ABOUT THIS EXERCISE: Word for word, set down the lines from the one that contains "1280x720 pixels." through the final line of the data; no pictures belong in the copy.

MATERIAL FOR THIS EXERCISE:
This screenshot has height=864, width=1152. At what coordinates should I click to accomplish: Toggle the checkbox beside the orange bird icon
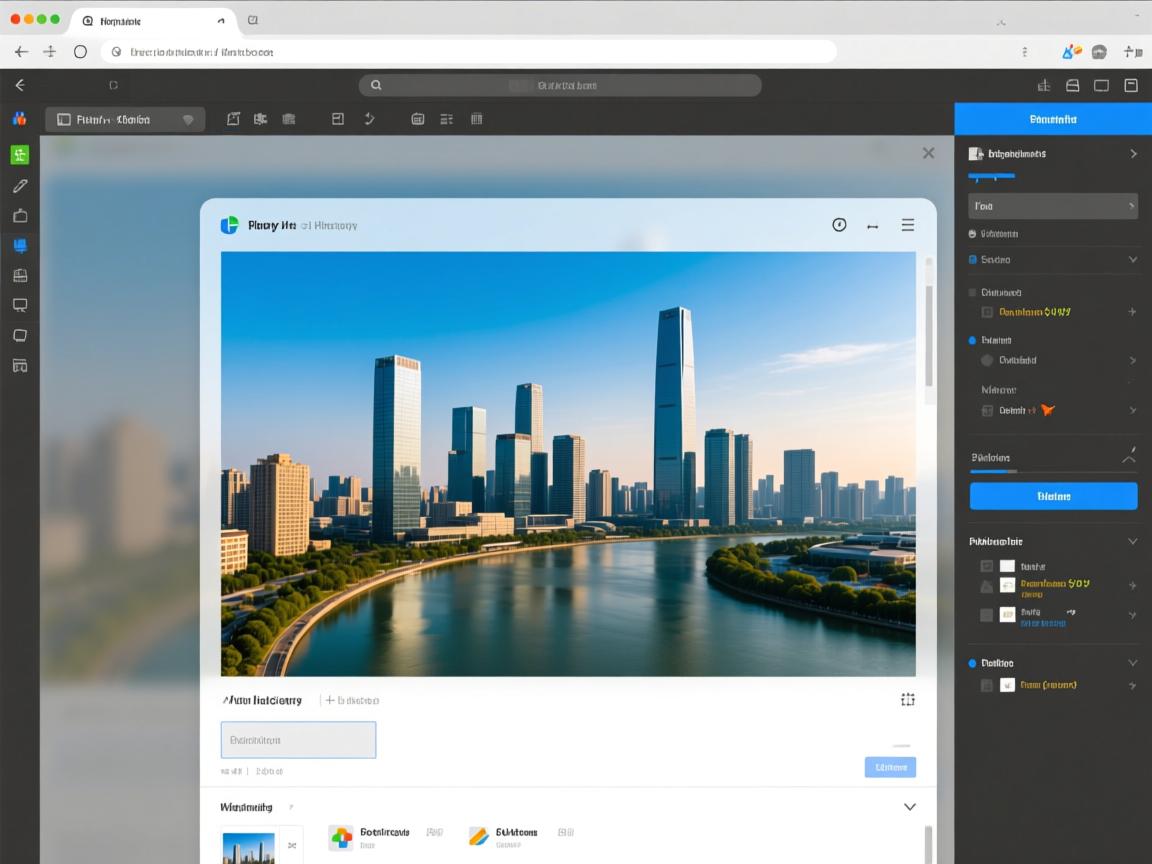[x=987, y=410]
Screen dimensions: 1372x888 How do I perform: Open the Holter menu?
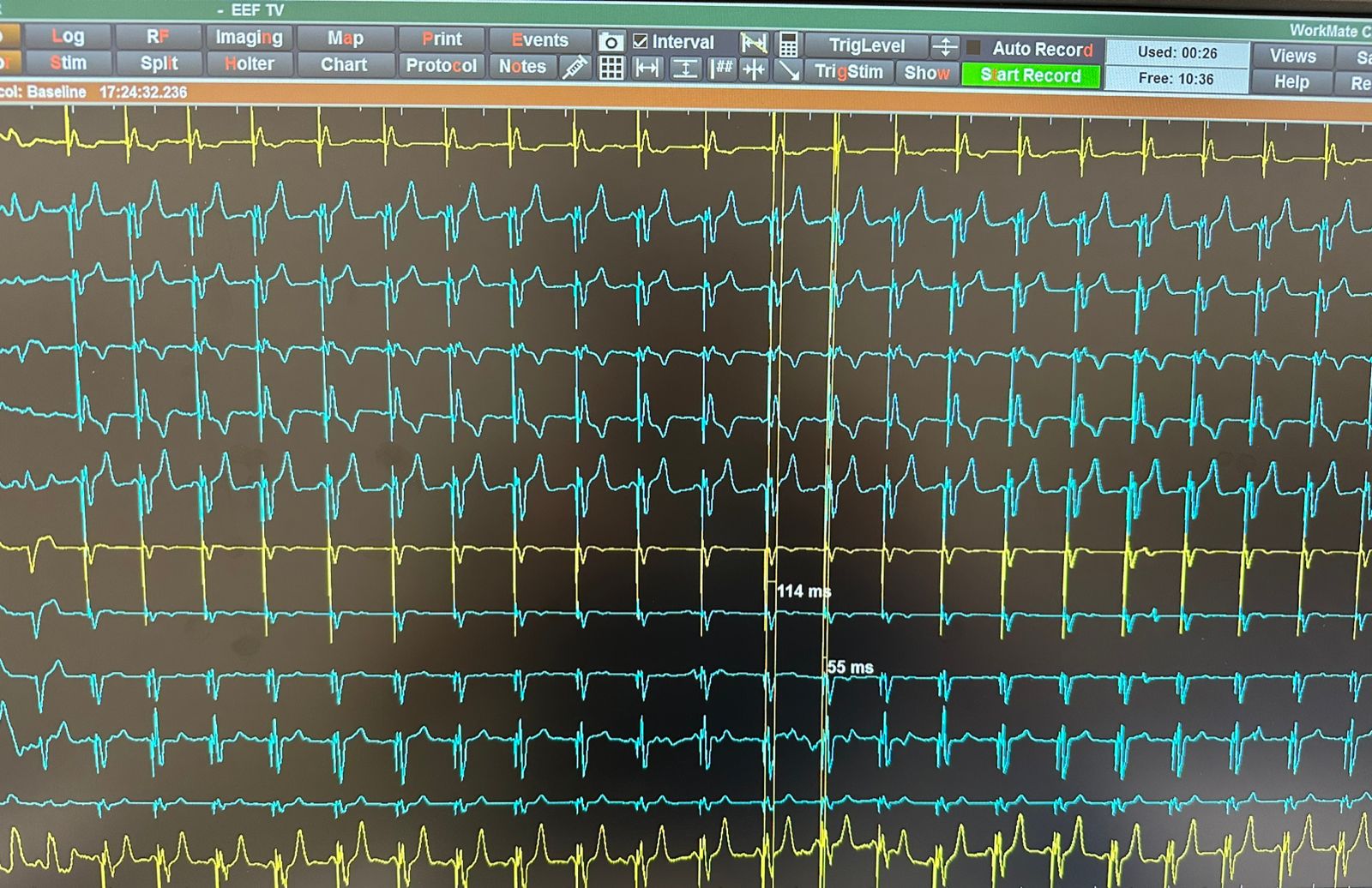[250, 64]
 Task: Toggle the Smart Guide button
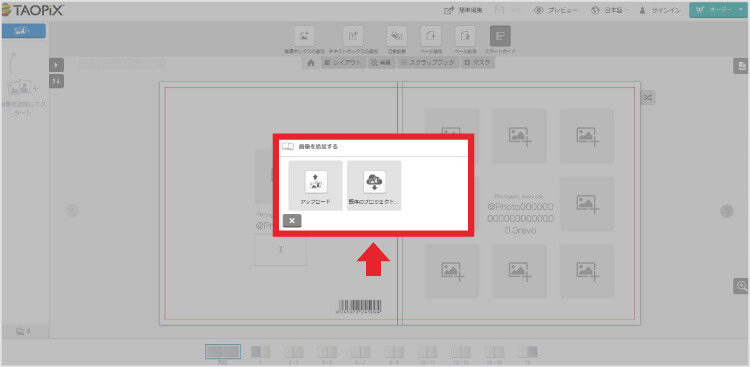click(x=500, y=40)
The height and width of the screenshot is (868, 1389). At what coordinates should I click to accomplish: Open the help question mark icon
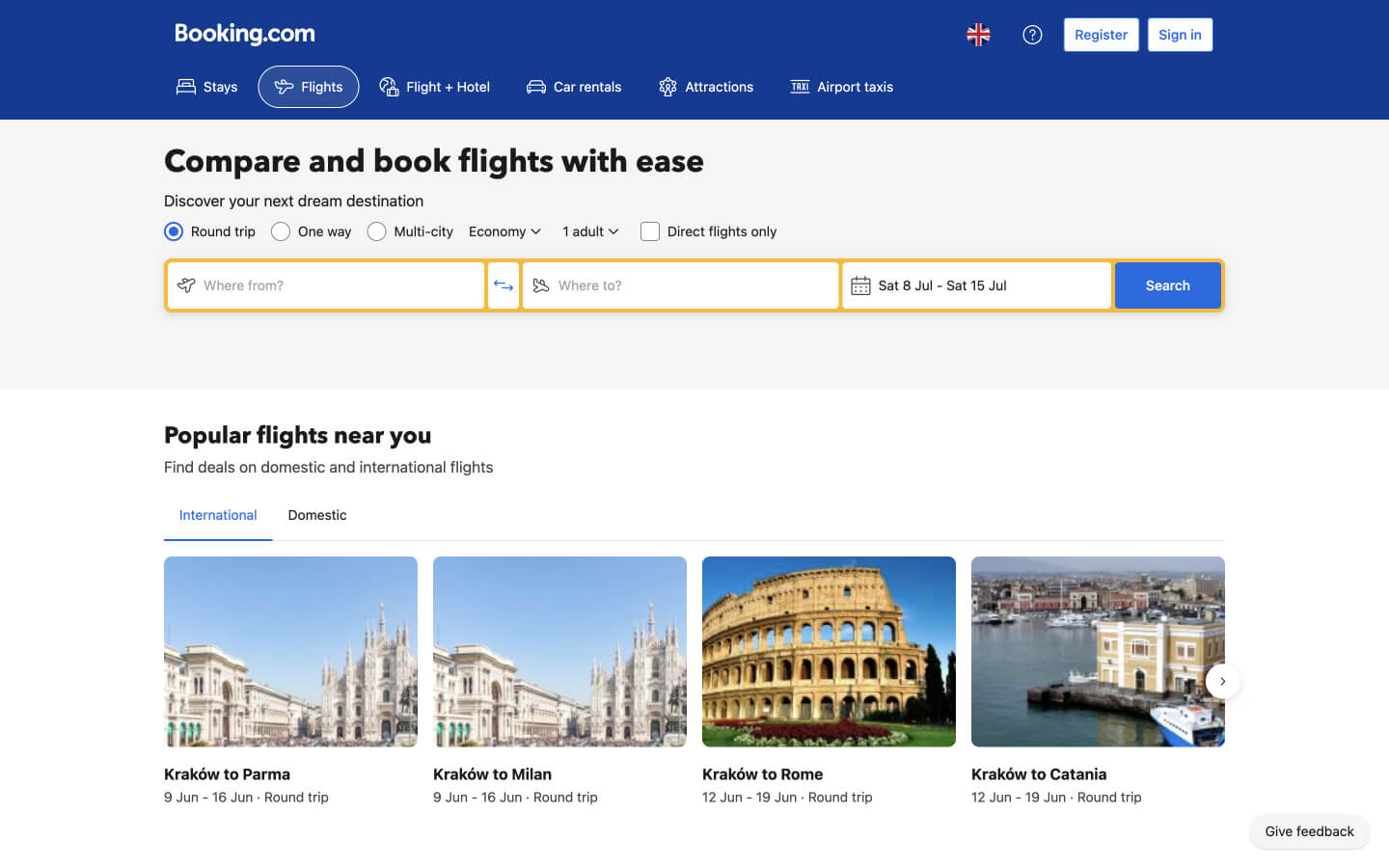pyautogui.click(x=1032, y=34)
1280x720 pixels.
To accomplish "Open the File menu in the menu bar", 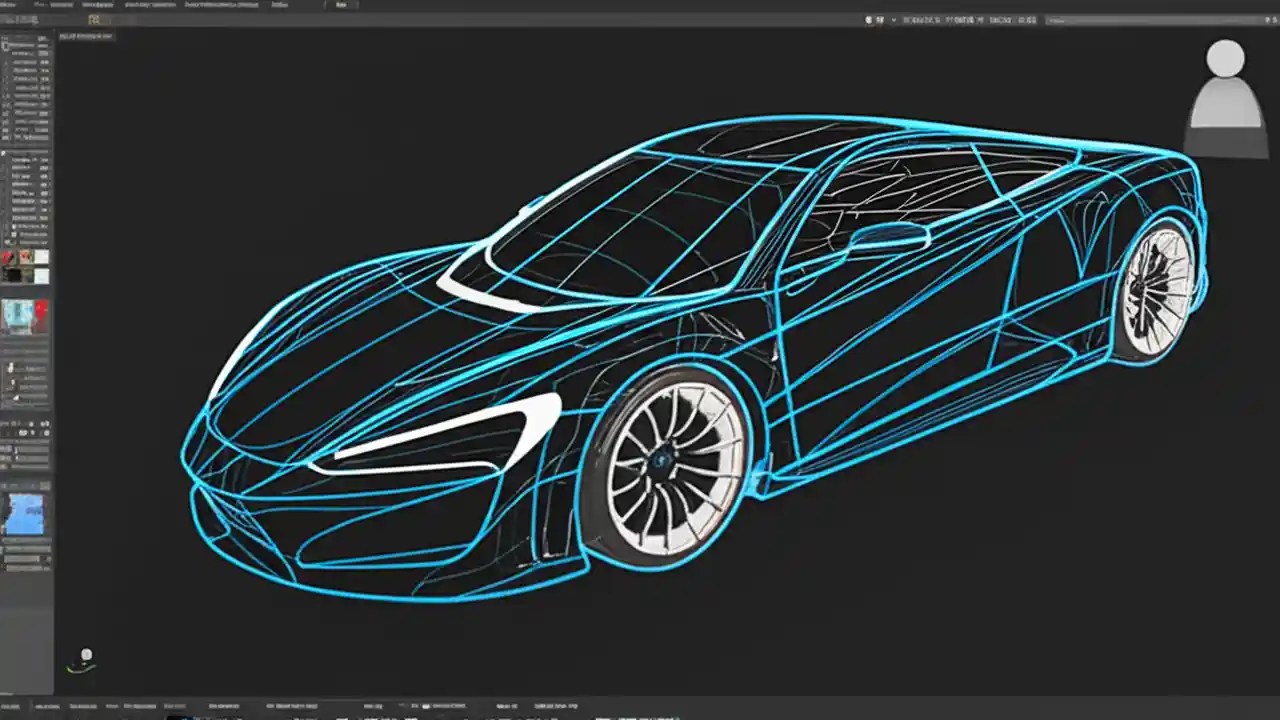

REPLY:
1280x720 pixels.
To accomplish "Open the File menu in the menu bar", 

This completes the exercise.